Exercise goal: Copy out the data in full, keeping each line exactly as it reads.

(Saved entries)

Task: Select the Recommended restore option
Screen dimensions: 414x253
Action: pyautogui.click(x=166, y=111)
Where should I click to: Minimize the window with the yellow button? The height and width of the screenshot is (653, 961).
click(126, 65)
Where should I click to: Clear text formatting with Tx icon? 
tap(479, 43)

Response area:
Task: Select the Recommended restore option
Screen dimensions: 414x253
Action: pyautogui.click(x=166, y=111)
Where should I click to: Minimize the window with the yellow button? The height and width of the screenshot is (653, 961).
click(126, 65)
Where should I click to: Clear text formatting with Tx icon? 
tap(479, 43)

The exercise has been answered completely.